- _About this exercise_
For the records below, copy exactly the span that begins at the line containing "1200x645 pixels. How" and stops after the line containing "The width and", minus any pictures.

- _Provided information_
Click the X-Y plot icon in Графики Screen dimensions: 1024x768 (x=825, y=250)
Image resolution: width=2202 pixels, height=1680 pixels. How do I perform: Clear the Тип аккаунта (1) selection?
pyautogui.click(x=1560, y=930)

---

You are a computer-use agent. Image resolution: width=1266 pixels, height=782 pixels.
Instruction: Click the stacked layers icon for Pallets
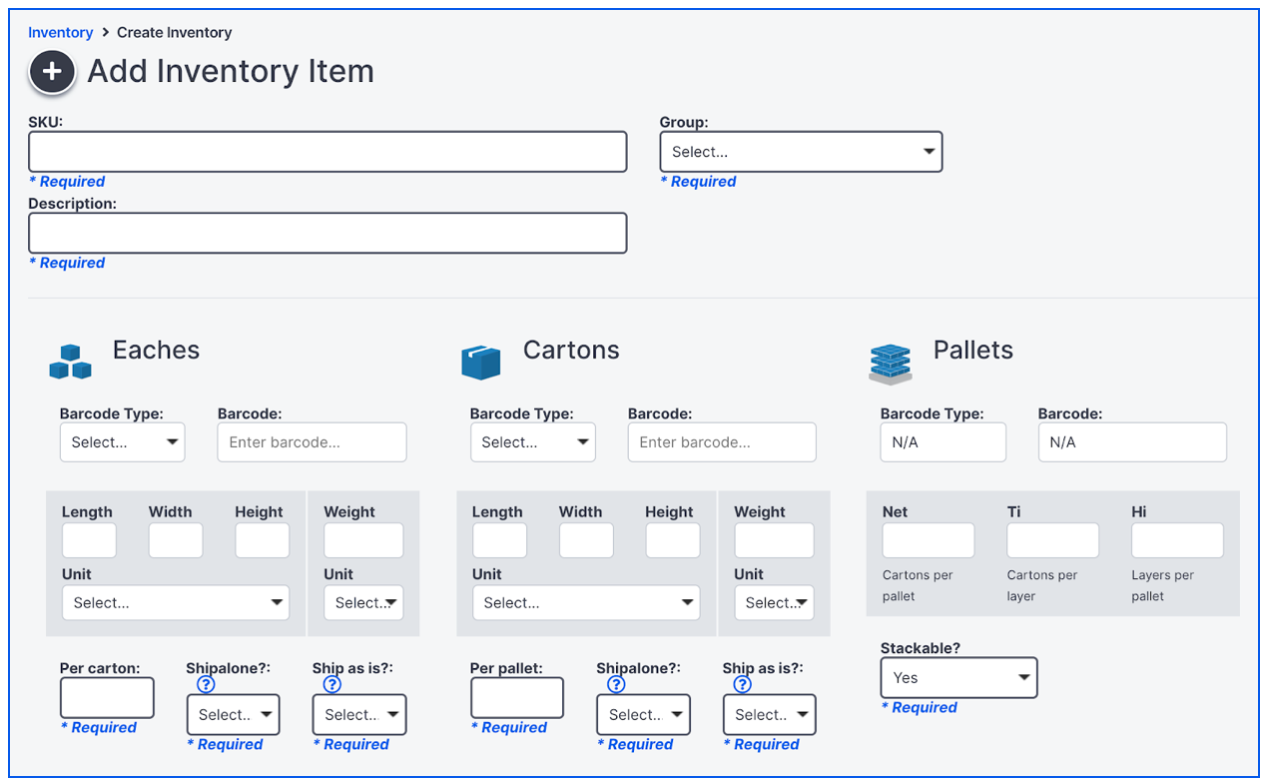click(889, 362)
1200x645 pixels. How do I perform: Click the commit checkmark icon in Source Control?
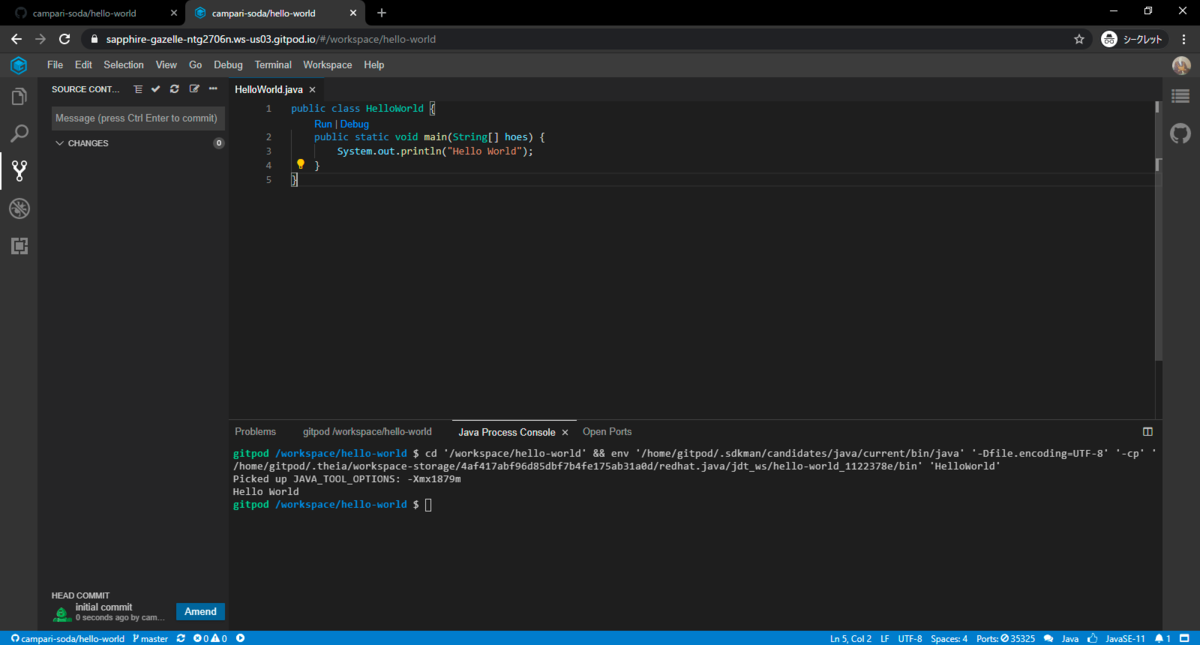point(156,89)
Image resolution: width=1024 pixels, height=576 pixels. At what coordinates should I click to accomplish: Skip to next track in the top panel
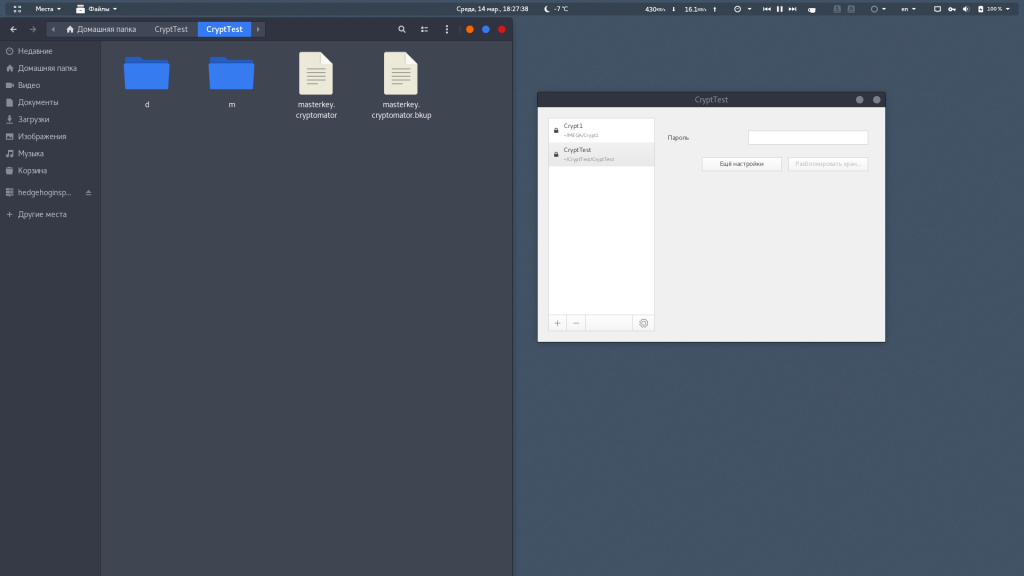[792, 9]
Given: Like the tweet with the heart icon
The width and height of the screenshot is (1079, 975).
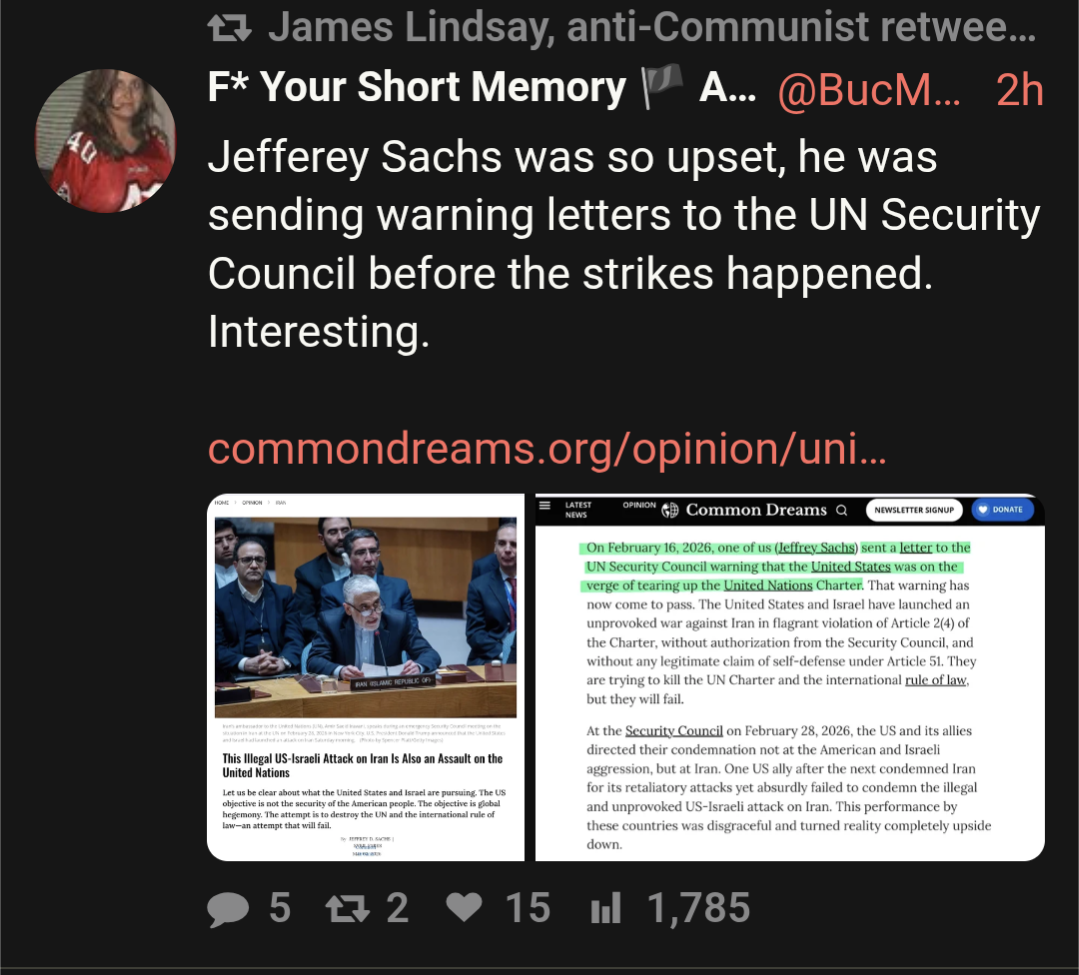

- _Task answer_
1200x645 pixels. How do I perform: Click the commit checkmark icon in Source Control?
point(156,89)
Image resolution: width=1024 pixels, height=576 pixels. At what coordinates should I click to accomplish: Skip to next track in the top panel
[792, 9]
Given: Like the tweet with the heart icon
The width and height of the screenshot is (1079, 975).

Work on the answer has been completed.